[INFORMATION Boundary: Start]

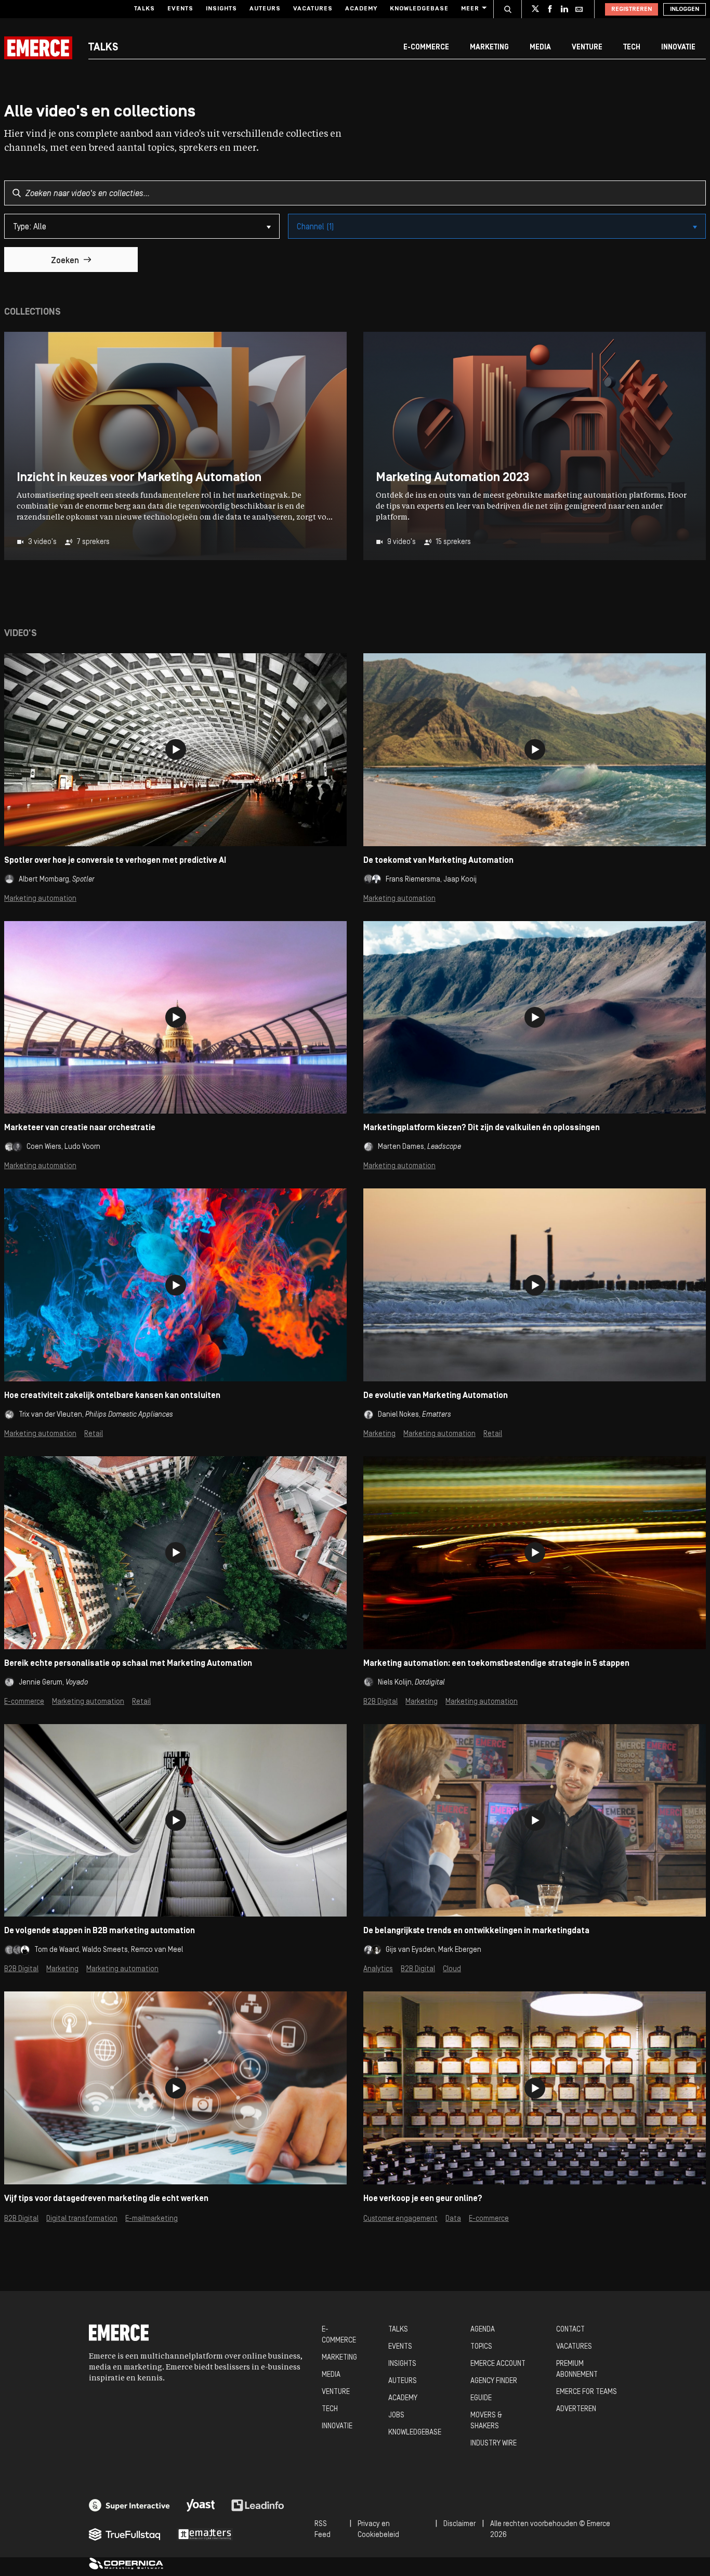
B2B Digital (380, 1702)
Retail (93, 1434)
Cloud (452, 1969)
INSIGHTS (402, 2364)
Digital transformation (81, 2219)
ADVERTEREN (576, 2409)
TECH (330, 2409)
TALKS (398, 2330)
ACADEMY (402, 2398)
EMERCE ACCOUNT (497, 2364)
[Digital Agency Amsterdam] (129, 2505)
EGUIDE (481, 2398)
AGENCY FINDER (493, 2381)
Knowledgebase (419, 9)
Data (453, 2219)
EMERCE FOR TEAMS (586, 2392)
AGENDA (482, 2330)
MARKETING (339, 2358)
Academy (361, 9)
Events (180, 9)
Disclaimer (459, 2524)
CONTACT (570, 2330)
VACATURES (574, 2347)
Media (540, 47)
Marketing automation (40, 899)
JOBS (396, 2415)
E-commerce (426, 47)
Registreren (631, 9)
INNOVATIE (337, 2426)
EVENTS (400, 2347)
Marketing (489, 47)
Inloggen (684, 9)
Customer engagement (400, 2219)
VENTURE (336, 2392)
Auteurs (265, 9)
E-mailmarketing (151, 2219)
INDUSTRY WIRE (493, 2444)
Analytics (378, 1969)
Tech (631, 47)
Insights (221, 9)
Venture (587, 47)
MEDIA (331, 2375)
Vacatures (313, 9)
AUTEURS (402, 2381)
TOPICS (481, 2347)
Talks (144, 9)
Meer (470, 9)
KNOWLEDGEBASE (414, 2433)
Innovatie (678, 47)
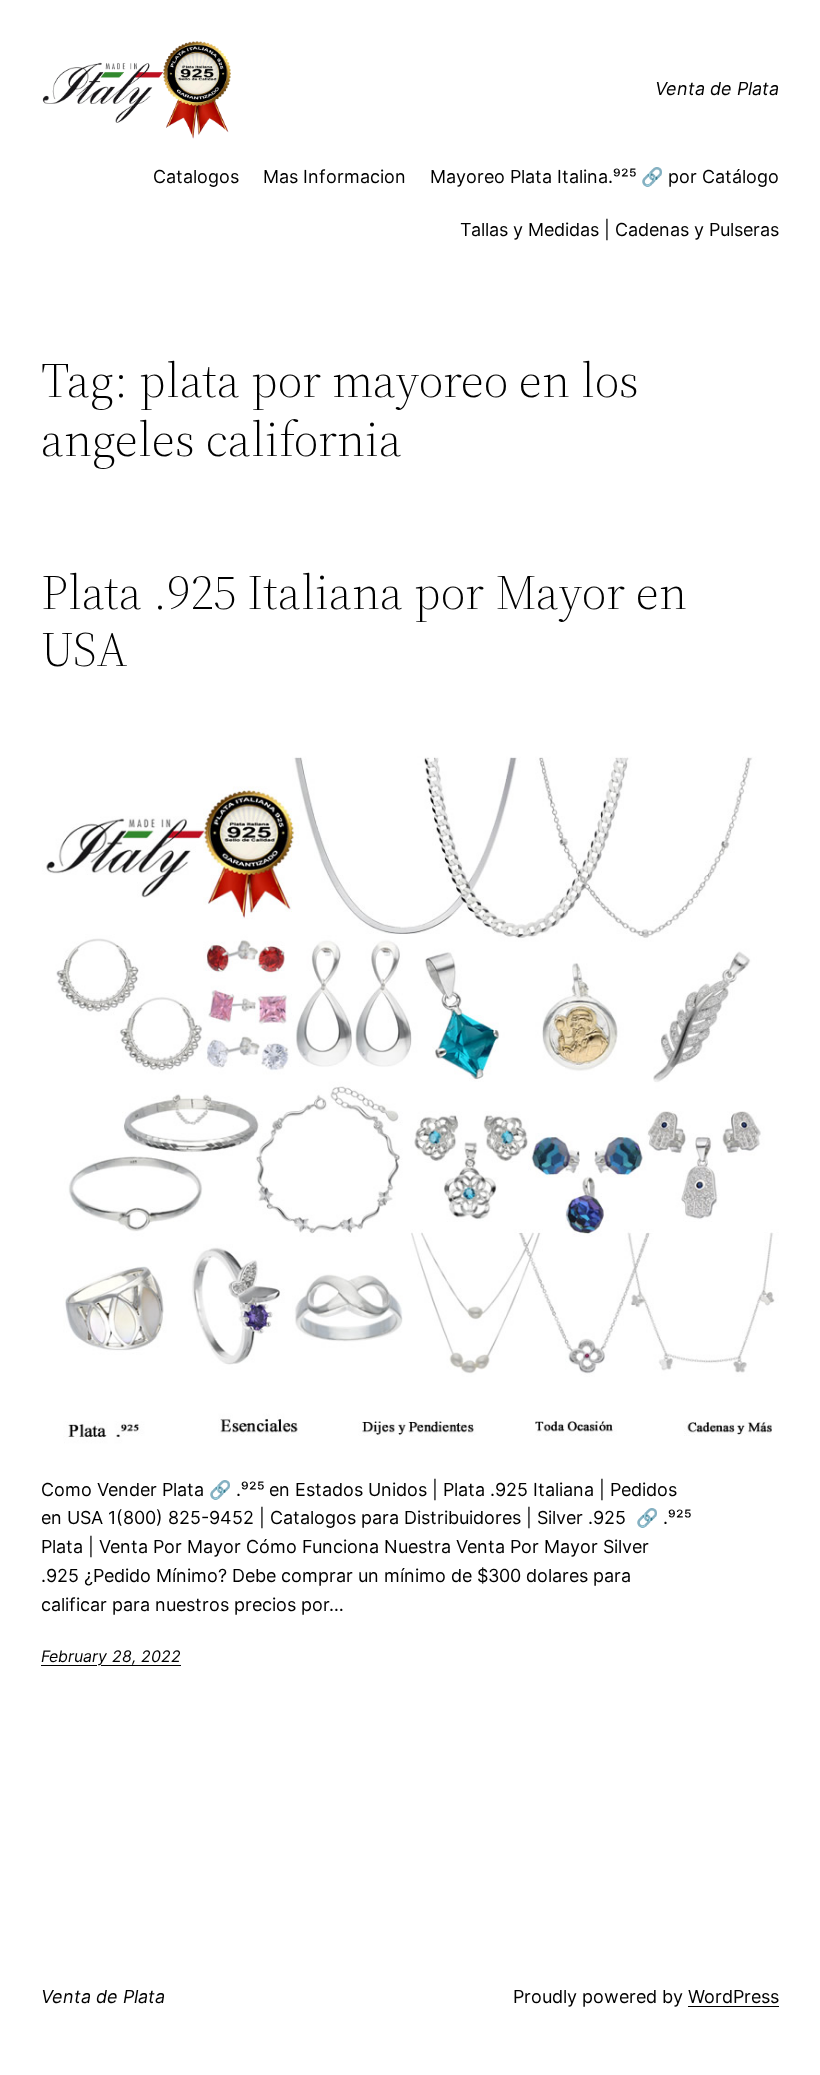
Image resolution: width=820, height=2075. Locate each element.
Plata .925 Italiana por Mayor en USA (364, 620)
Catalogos (196, 176)
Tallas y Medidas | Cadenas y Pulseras (619, 229)
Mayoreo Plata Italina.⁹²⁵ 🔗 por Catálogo (604, 176)
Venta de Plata (717, 88)
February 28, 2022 (111, 1656)
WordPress (733, 1996)
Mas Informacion (334, 176)
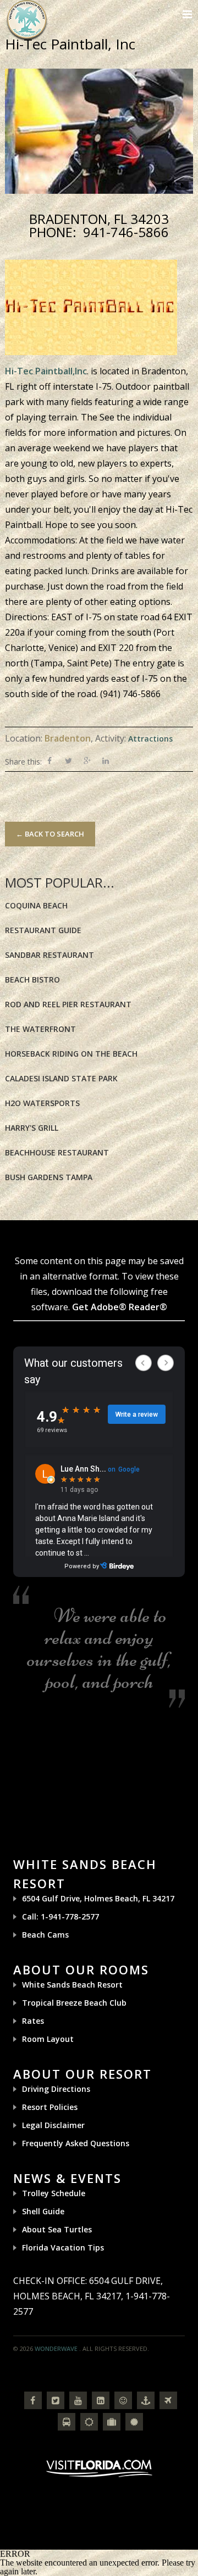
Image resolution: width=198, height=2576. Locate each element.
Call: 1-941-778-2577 (60, 1916)
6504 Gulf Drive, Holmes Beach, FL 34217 (98, 1898)
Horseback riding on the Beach (71, 1053)
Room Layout (48, 2039)
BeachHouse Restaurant (57, 1152)
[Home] (27, 19)
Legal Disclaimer (53, 2125)
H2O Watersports (42, 1103)
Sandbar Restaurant (49, 955)
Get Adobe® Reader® (119, 1307)
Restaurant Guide (43, 930)
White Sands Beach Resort (72, 1984)
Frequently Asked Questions (75, 2143)
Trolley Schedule (53, 2193)
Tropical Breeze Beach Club (74, 2002)
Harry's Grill (31, 1128)
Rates (33, 2021)
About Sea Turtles (57, 2229)
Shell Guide (43, 2211)
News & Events (67, 2178)
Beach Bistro (32, 979)
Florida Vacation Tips (63, 2247)
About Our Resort (82, 2074)
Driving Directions (56, 2089)
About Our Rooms (81, 1969)
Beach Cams (45, 1934)
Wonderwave (56, 2348)
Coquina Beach (36, 905)
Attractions (150, 738)
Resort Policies (50, 2107)
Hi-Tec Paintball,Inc (46, 371)
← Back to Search (50, 834)
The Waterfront (40, 1029)
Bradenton (68, 738)
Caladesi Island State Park (61, 1078)
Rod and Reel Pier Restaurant (68, 1004)
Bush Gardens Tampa (48, 1177)
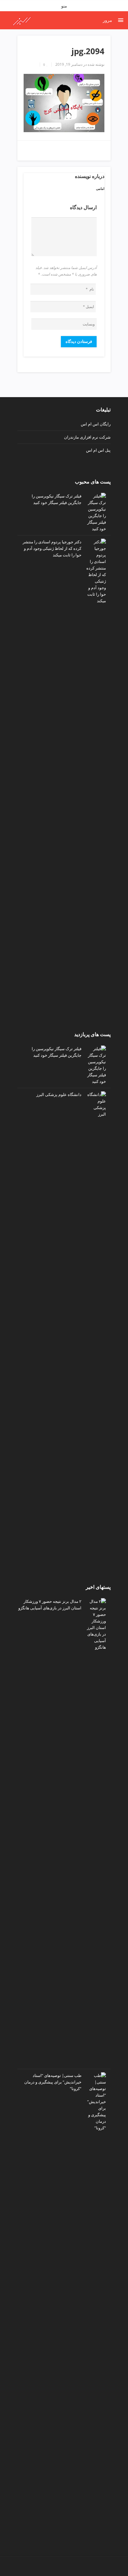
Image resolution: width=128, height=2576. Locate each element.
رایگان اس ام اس (96, 424)
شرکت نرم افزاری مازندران (87, 437)
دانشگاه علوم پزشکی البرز (58, 1094)
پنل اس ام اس (98, 450)
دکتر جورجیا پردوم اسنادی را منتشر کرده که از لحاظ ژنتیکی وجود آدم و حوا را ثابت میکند (52, 548)
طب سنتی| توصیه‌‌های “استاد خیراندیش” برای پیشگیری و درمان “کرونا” (52, 2082)
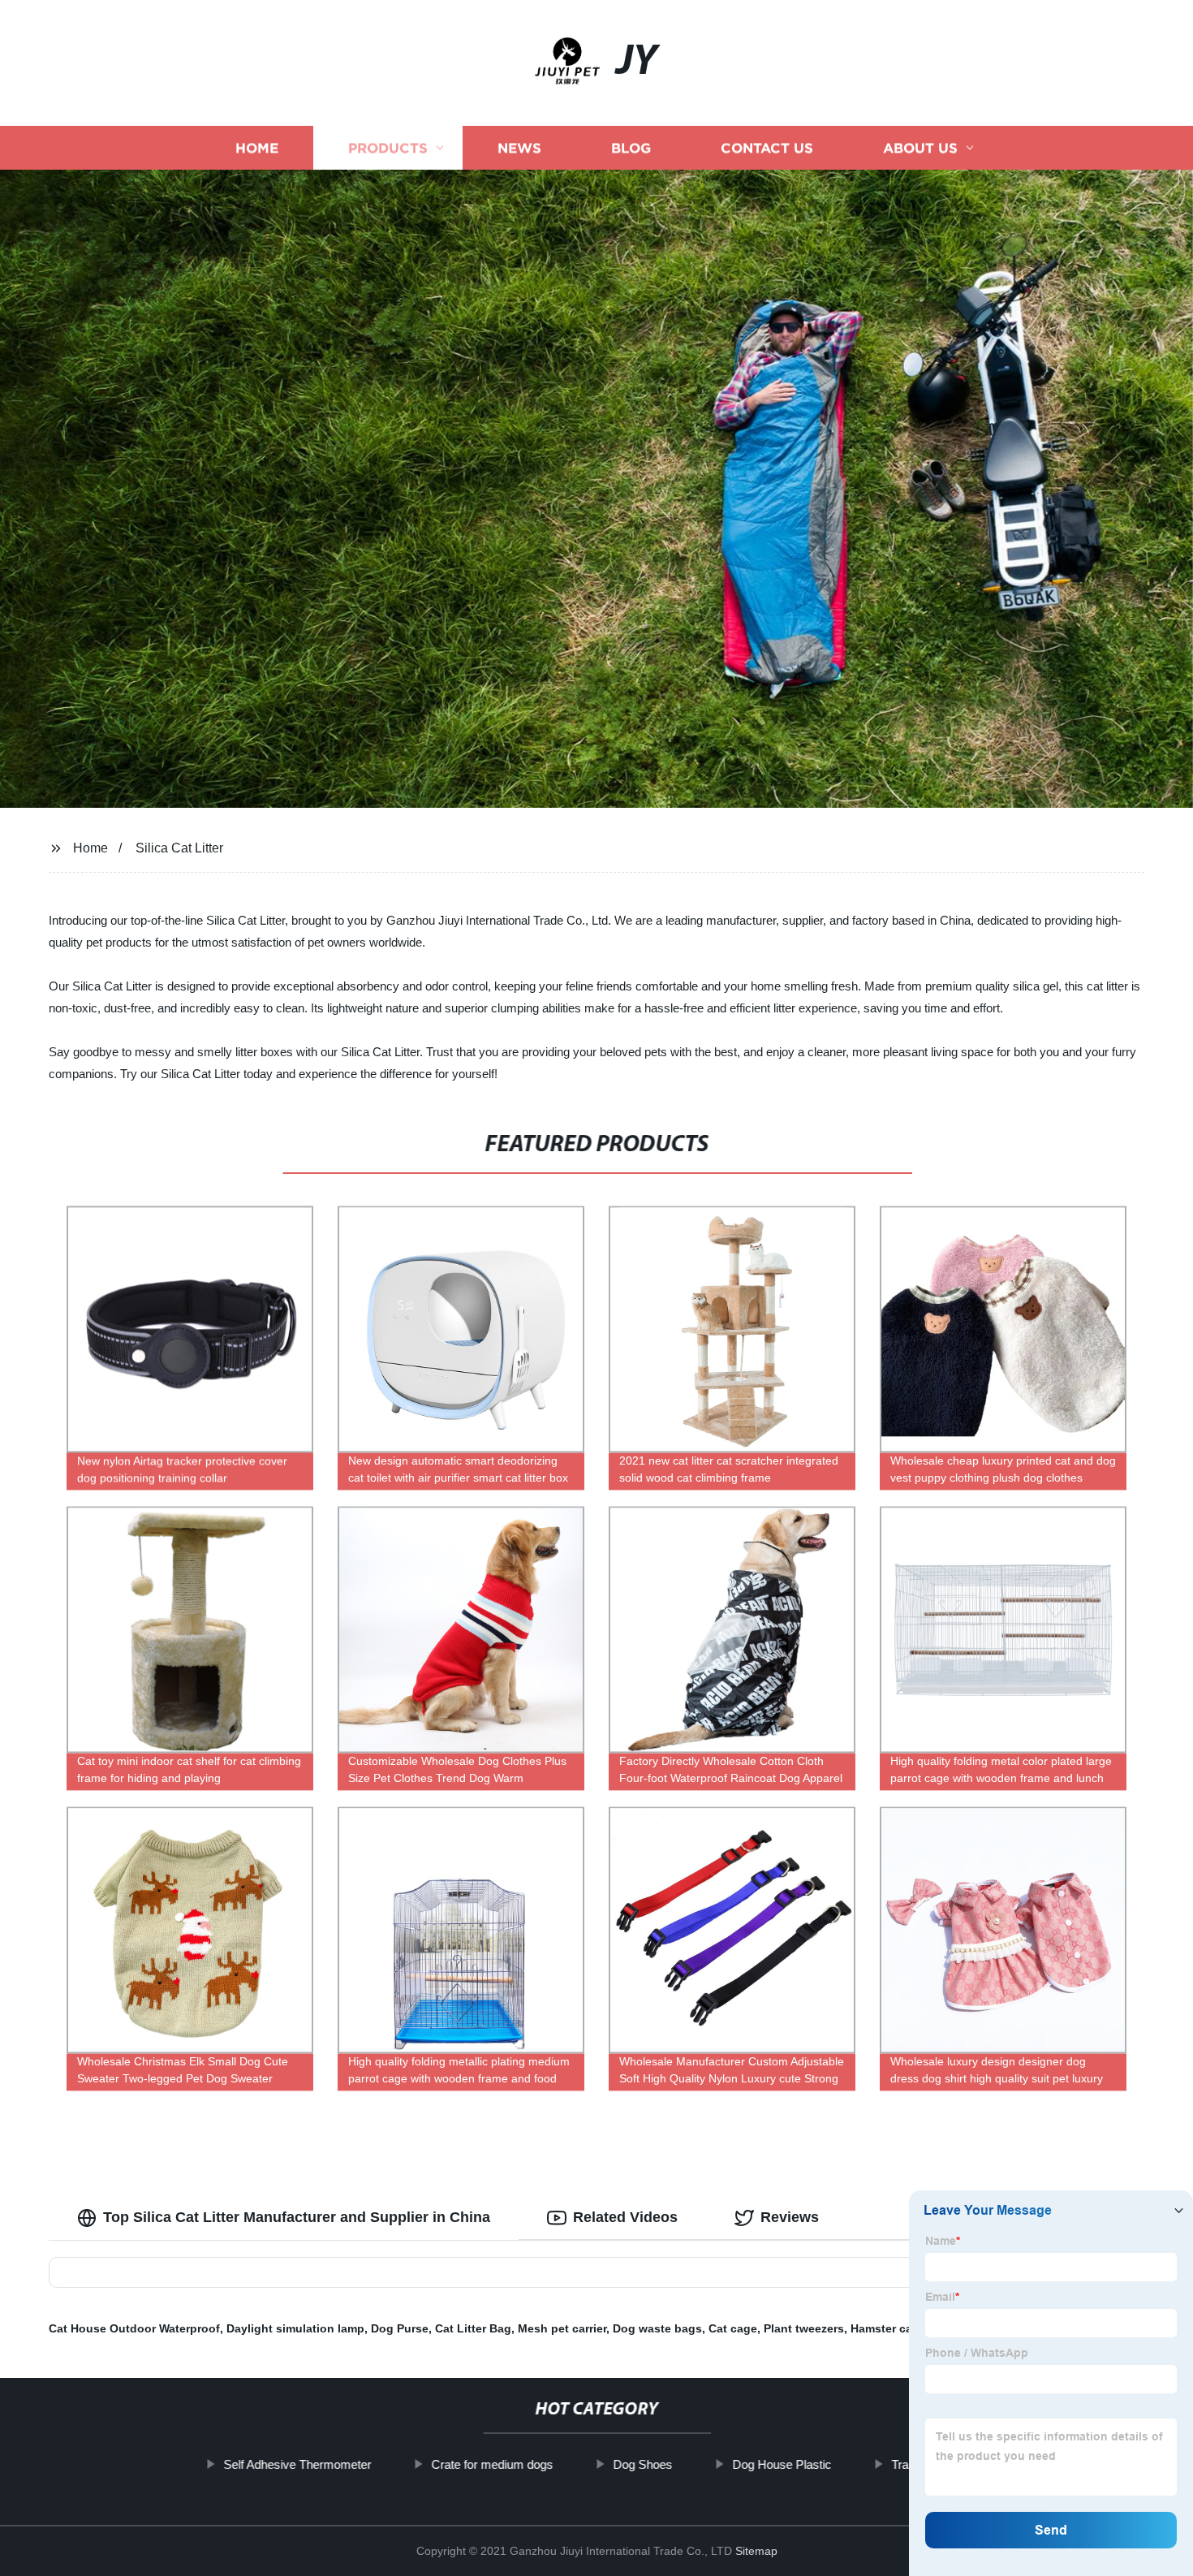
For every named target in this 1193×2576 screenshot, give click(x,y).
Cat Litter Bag (473, 2328)
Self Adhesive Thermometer (297, 2464)
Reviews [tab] (789, 2217)
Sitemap (756, 2550)
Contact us (767, 148)
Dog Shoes (642, 2464)
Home (256, 148)
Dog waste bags (657, 2328)
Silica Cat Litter (179, 848)
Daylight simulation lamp (295, 2328)
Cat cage (732, 2328)
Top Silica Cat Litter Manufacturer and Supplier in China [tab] (296, 2217)
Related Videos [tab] (625, 2217)
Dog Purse (400, 2328)
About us (920, 148)
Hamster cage (888, 2328)
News (519, 148)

[INFORMATION Boundary: End]

TASK TO COMPLETE ->
Copy the lines above exactly and exclude every image.

ANSWER AREA ->
B2B Digital (380, 1702)
Retail (93, 1434)
Cloud (452, 1969)
INSIGHTS (402, 2364)
Digital transformation (81, 2219)
ADVERTEREN (576, 2409)
TECH (330, 2409)
TALKS (398, 2330)
ACADEMY (402, 2398)
EMERCE ACCOUNT (497, 2364)
[Digital Agency Amsterdam] (129, 2505)
EGUIDE (481, 2398)
AGENCY FINDER (493, 2381)
Knowledgebase (419, 9)
Data (453, 2219)
EMERCE FOR TEAMS (586, 2392)
AGENDA (482, 2330)
MARKETING (339, 2358)
Academy (361, 9)
Events (180, 9)
Disclaimer (459, 2524)
CONTACT (570, 2330)
VACATURES (574, 2347)
Media (540, 47)
Marketing automation (40, 899)
JOBS (396, 2415)
E-commerce (426, 47)
Registreren (631, 9)
INNOVATIE (337, 2426)
EVENTS (400, 2347)
Marketing (489, 47)
Inloggen (684, 9)
Customer engagement (400, 2219)
VENTURE (336, 2392)
Auteurs (265, 9)
E-mailmarketing (151, 2219)
INDUSTRY WIRE (493, 2444)
Analytics (378, 1969)
Tech (631, 47)
Insights (221, 9)
Venture (587, 47)
MEDIA (331, 2375)
Vacatures (313, 9)
AUTEURS (402, 2381)
TOPICS (481, 2347)
Talks (144, 9)
Meer (470, 9)
KNOWLEDGEBASE (414, 2433)
Innovatie (678, 47)
Image resolution: width=820, height=2075. Locate each element.
Plata .925 Italiana por Mayor en USA (364, 620)
Catalogos (196, 176)
Tallas y Medidas | Cadenas y Pulseras (619, 229)
Mayoreo Plata Italina.⁹²⁵ 🔗 por Catálogo (604, 176)
Venta de Plata (717, 88)
February 28, 2022 (111, 1656)
WordPress (733, 1996)
Mas Informacion (334, 176)
Image resolution: width=198, height=2576. Locate each element.
Call: 1-941-778-2577 (60, 1916)
6504 Gulf Drive, Holmes Beach, FL 34217 (98, 1898)
Horseback riding on the Beach (71, 1053)
Room Layout (48, 2039)
BeachHouse Restaurant (57, 1152)
[Home] (27, 19)
Legal Disclaimer (53, 2125)
H2O Watersports (42, 1103)
Sandbar Restaurant (49, 955)
Get Adobe® Reader® (119, 1307)
Restaurant Guide (43, 930)
White Sands Beach Resort (72, 1984)
Frequently Asked Questions (75, 2143)
Trolley Schedule (53, 2193)
Tropical Breeze Beach Club (74, 2002)
Harry's Grill (31, 1128)
Rates (33, 2021)
About Sea Turtles (57, 2229)
Shell Guide (43, 2211)
News & Events (67, 2178)
Beach Bistro (32, 979)
Florida Vacation Tips (63, 2247)
About Our Resort (82, 2074)
Driving Directions (56, 2089)
About Our Rooms (81, 1969)
Beach Cams (45, 1934)
Wonderwave (56, 2348)
Coquina Beach (36, 905)
Attractions (150, 738)
Resort Policies (50, 2107)
Hi-Tec Paintball,Inc (46, 371)
← Back to Search (50, 834)
The Waterfront (40, 1029)
Bradenton (68, 738)
Caladesi Island State Park (61, 1078)
Rod and Reel Pier Restaurant (68, 1004)
Bush Gardens Tampa (48, 1177)
Image resolution: width=128, height=2576. Locate each element.
رایگان اس ام اس (96, 424)
شرکت نرم افزاری مازندران (87, 437)
دانشگاه علوم پزشکی البرز (58, 1094)
پنل اس ام اس (98, 450)
دکتر جورجیا پردوم اسنادی را منتشر کرده که از لحاظ ژنتیکی وجود آدم و حوا را ثابت میکند (52, 548)
طب سنتی| توصیه‌‌های “استاد خیراندیش” برای پیشگیری و درمان “کرونا” (52, 2082)
For every named target in this 1193×2576 screenshot, give click(x,y).
Cat Litter Bag (473, 2328)
Self Adhesive Thermometer (297, 2464)
Reviews [tab] (789, 2217)
Sitemap (756, 2550)
Contact us (767, 148)
Dog Shoes (642, 2464)
Home (256, 148)
Dog waste bags (657, 2328)
Silica Cat Litter (179, 848)
Daylight simulation lamp (295, 2328)
Cat cage (732, 2328)
Top Silica Cat Litter Manufacturer and Supplier in China [tab] (296, 2217)
Related Videos [tab] (625, 2217)
Dog Purse (400, 2328)
About us (920, 148)
Hamster cage (888, 2328)
News (519, 148)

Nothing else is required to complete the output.